The Pulitzer Prize–winning author, poet, and artist N. Scott Momaday made Ledger Drawing, Kiowa Year 1849 for the portfolio Indian Self-Rule in 1983. The portfolio comprises seven pages: a title, a colophon, and five limited-edition prints featuring the works of critically acclaimed artists David P. Bradley, Jaune Quick-To-See Smith, Darren Vigil Gray, and Randy Lee White, in addition to Momaday.

Ledger art is a narrative-based pictorial form of visual autoethnography first created in the nineteenth century by Kiowa, Cheyenne, Arapaho, Caddo, and Comanche warriors while they were imprisoned at Fort Marion (Castillo de San Marcos) in St. Augustine, Florida.1 Ledger Drawing, Kiowa Year 1849—a hand-colored etching and aquatint with embossing—refers to the year of the cholera epidemic, a disease brought to the Kiowas by immigrants from the California coast. The etching is rife with pictorial Kiowa visual language, sequenced to tell a particular story about what Kiowa people endured.

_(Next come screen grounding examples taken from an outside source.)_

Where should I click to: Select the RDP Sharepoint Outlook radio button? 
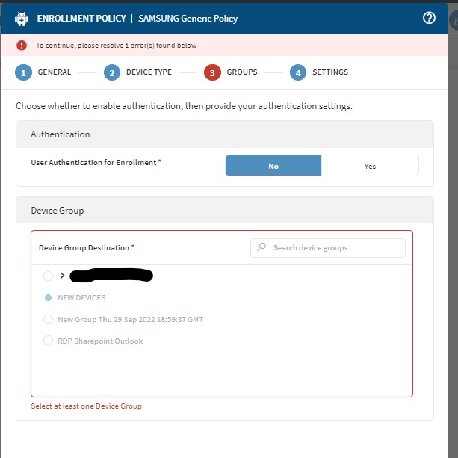pos(49,341)
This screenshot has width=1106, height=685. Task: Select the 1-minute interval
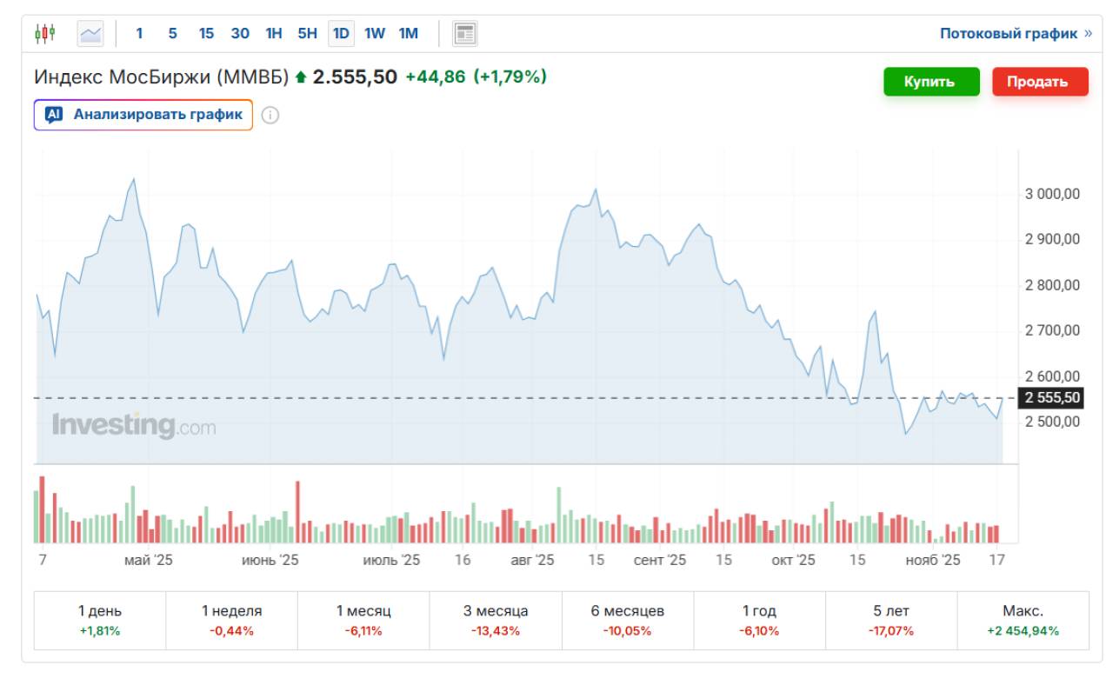[139, 34]
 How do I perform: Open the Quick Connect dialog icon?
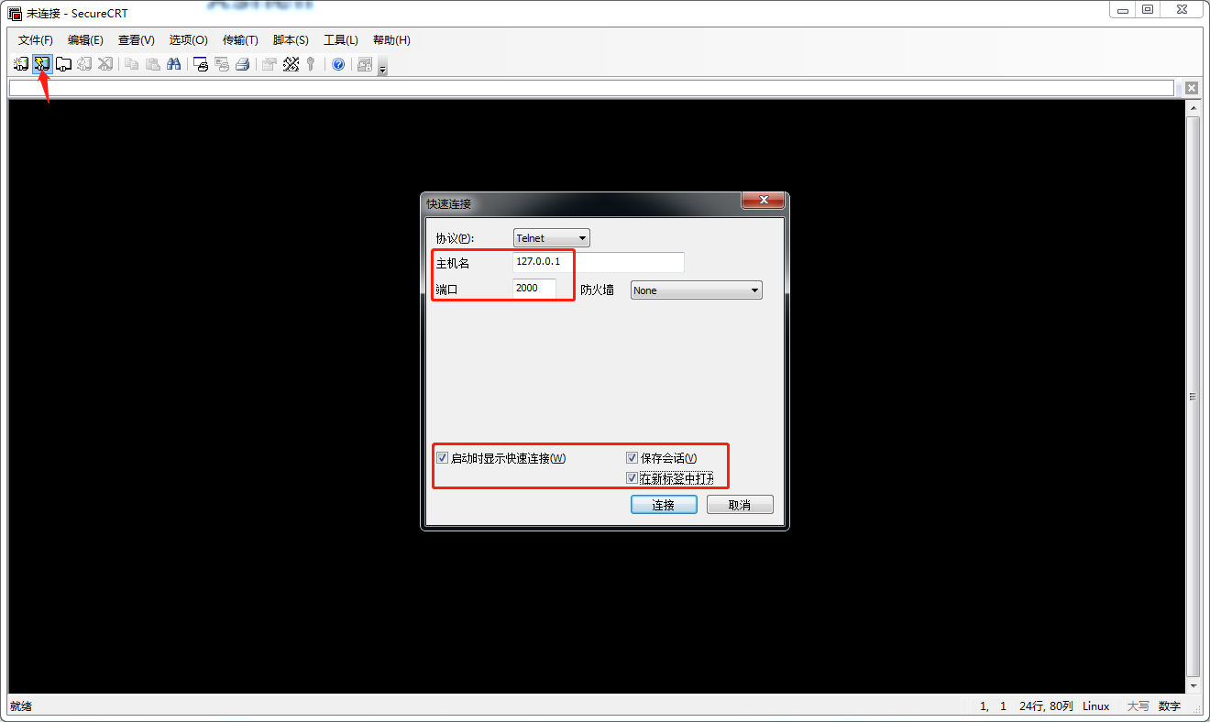(42, 63)
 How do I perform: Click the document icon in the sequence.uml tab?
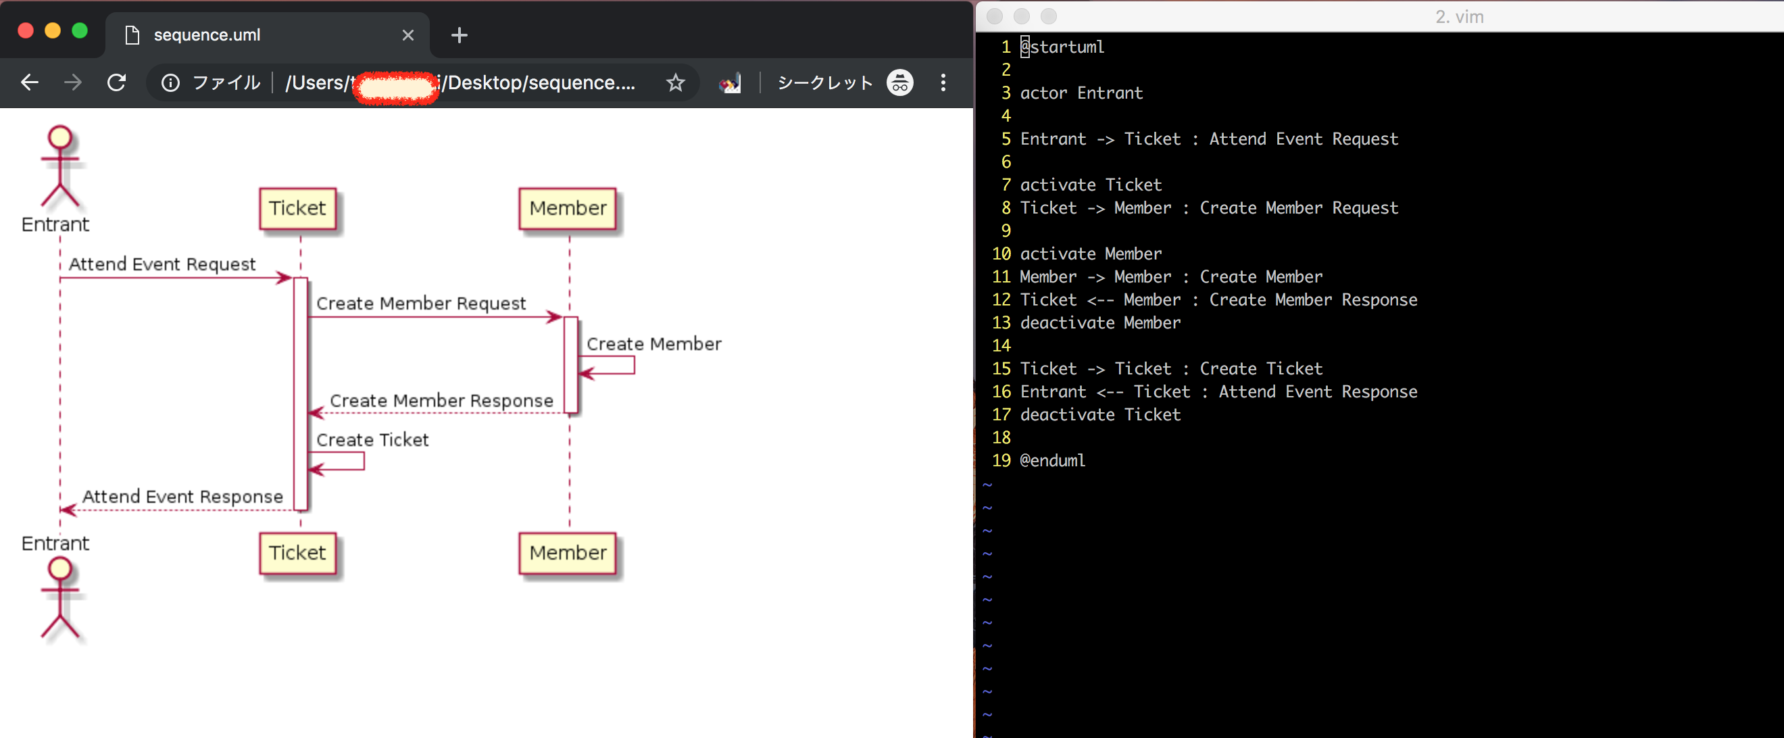tap(132, 35)
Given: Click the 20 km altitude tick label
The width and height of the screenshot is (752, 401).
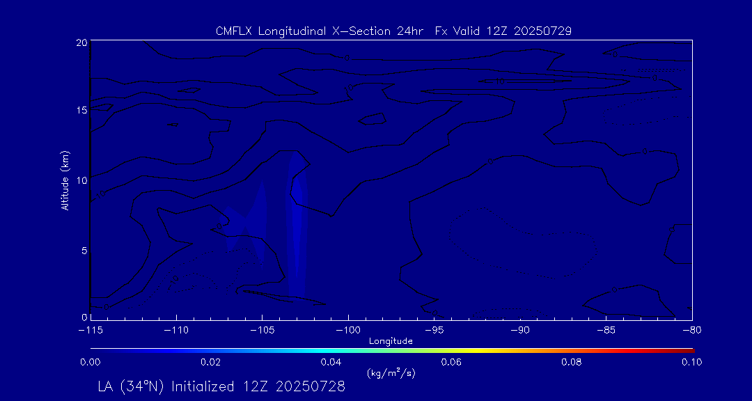Looking at the screenshot, I should 81,42.
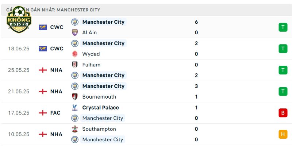Click England flag icon for FAC match

(x=43, y=113)
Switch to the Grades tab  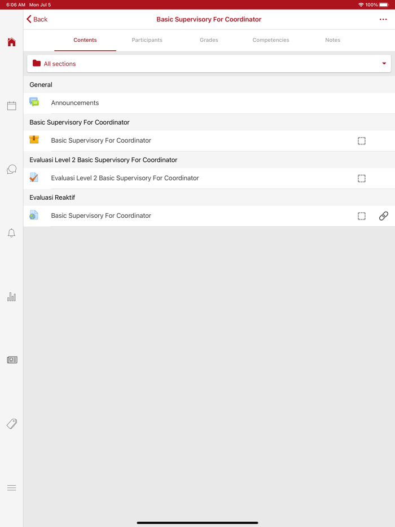pyautogui.click(x=209, y=40)
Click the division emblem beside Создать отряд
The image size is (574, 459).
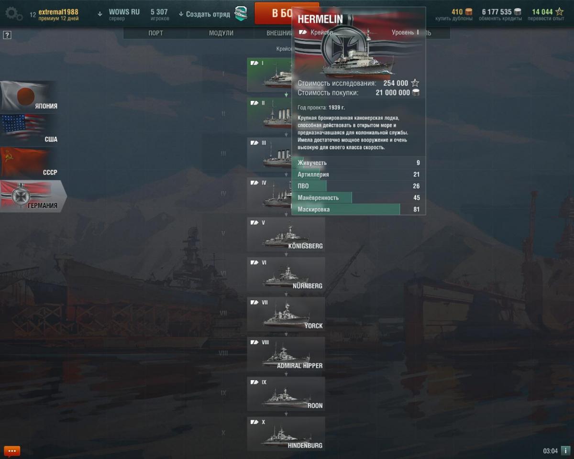(241, 13)
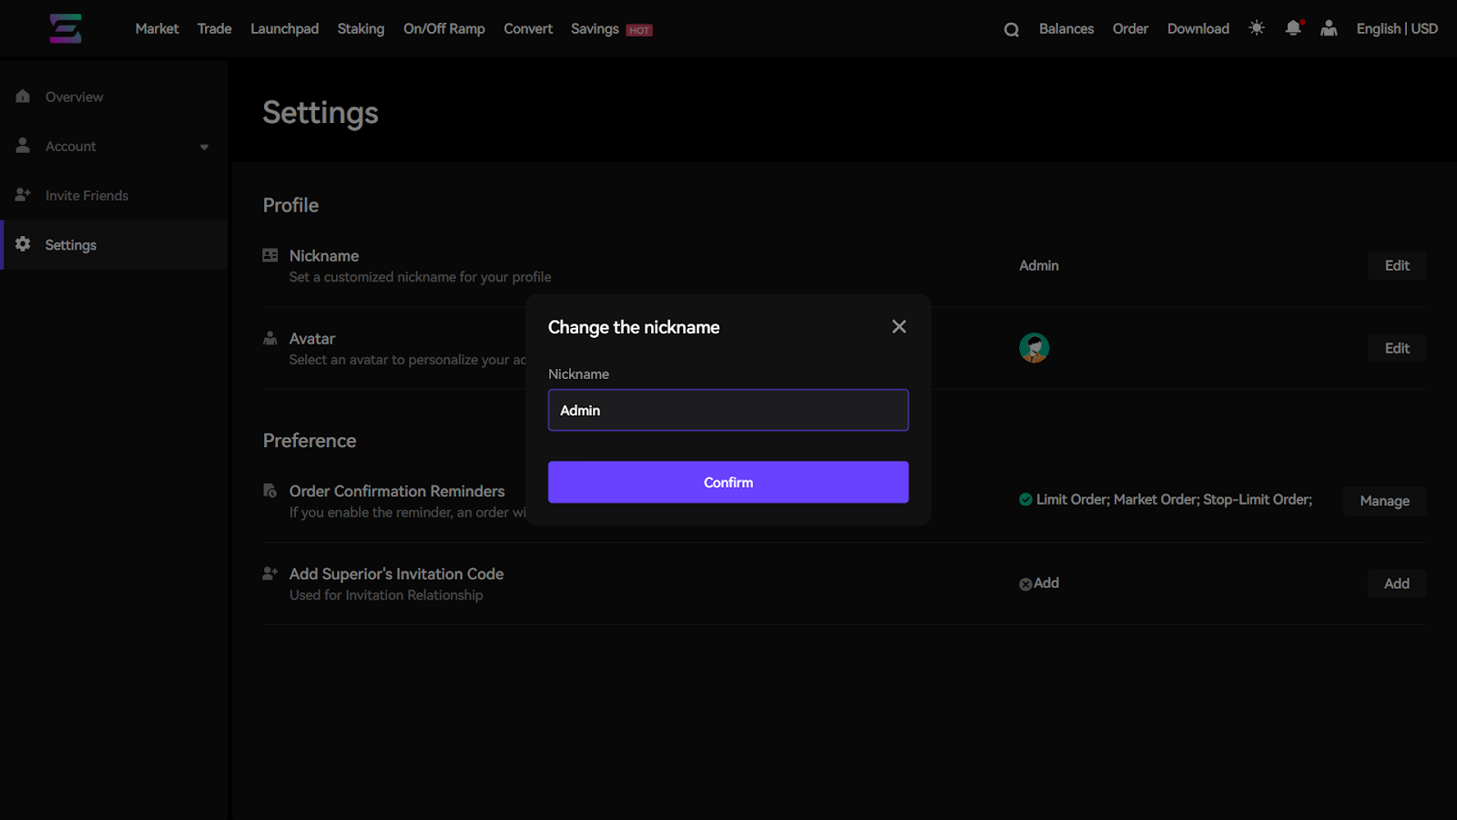Click the Overview home icon in sidebar

coord(23,97)
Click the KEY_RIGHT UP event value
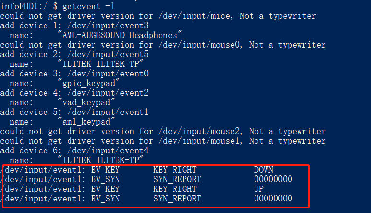 pos(259,189)
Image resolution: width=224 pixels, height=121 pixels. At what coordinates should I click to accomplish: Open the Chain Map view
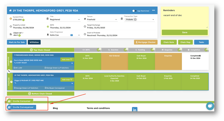pos(185,42)
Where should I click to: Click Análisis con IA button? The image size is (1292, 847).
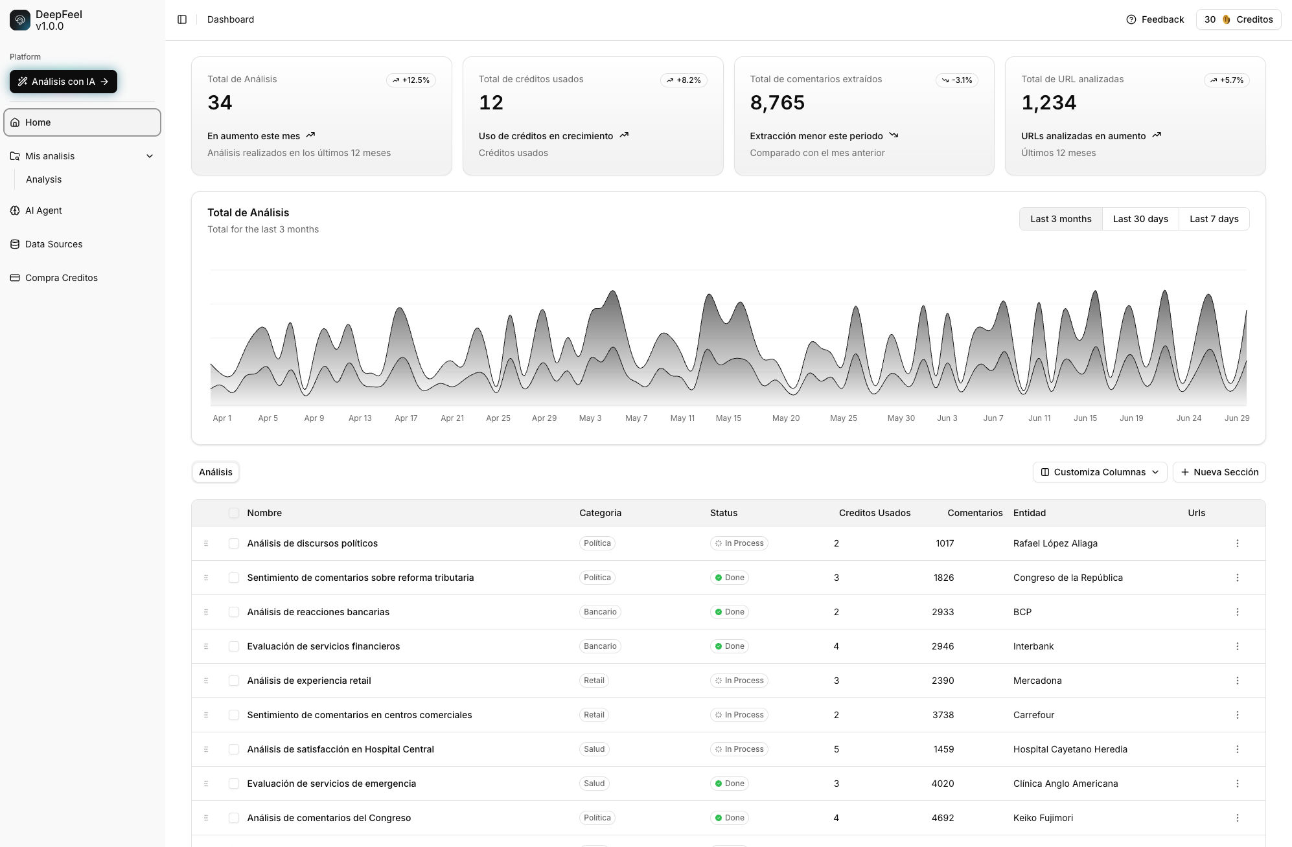tap(63, 82)
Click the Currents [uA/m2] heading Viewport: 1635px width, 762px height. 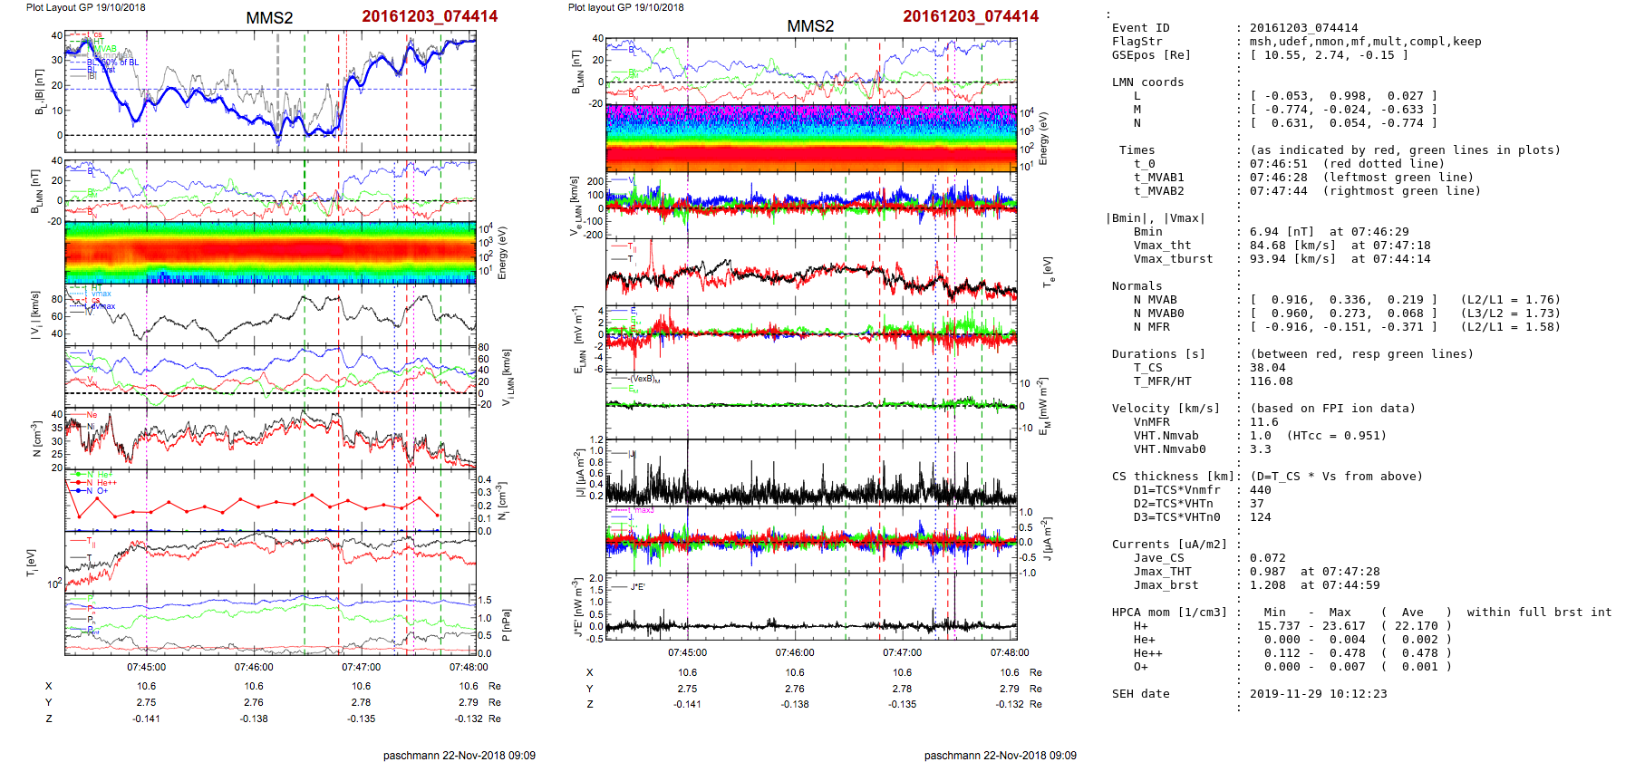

“This work is a nod to the (Kiowa) calendars we used to create. The sundance lodge . . . the man sick with cholera let us know this depiction is set in the summer. The black eared horse . . . tells of a time of great sacrifice and prayer.”
—Travis Mammedaty (Kiowa, Cayuga, Wyandot), 2020

—Jordan Poorman Cocker, Henry Luce Foundation Curatorial Scholar for Indigenous Painting Collection Research, 2021

This text was developed from an interview with Kiowa artist and language instructor Travis Mammedaty (Kiowa, Cayuga, Wyandot), nephew of N. Scott Momaday, by Jordan Poorman Cocker, July 20, 2021

1 Fort Reno was established in Indian Territory to colonize the region (now Oklahoma) in 1874. Not long after, more than thirty Cheyenne and Arapaho men and one woman defied the military takeover of the land, and they were arrested and sent to Fort Marion in St. Augustine, Florida. At Fort Marion, attempts were made to assimilate and colonize the prisoners, who were encouraged to renounce their culture, and were given Western educations and taught to speak and write English. They also continued to make narrative figurative drawings and paintings, although now using Western media (graphite, ink, colored pencils, oil pastels, and watercolors on paper) rather than hide and natural pigments. The works are called ledger art because the paper was from accountants’ ledger books. After they were released from prison in 1878, several Fort Marion survivors returned to Fort Reno, where they enlisted as scouts and continued drawing.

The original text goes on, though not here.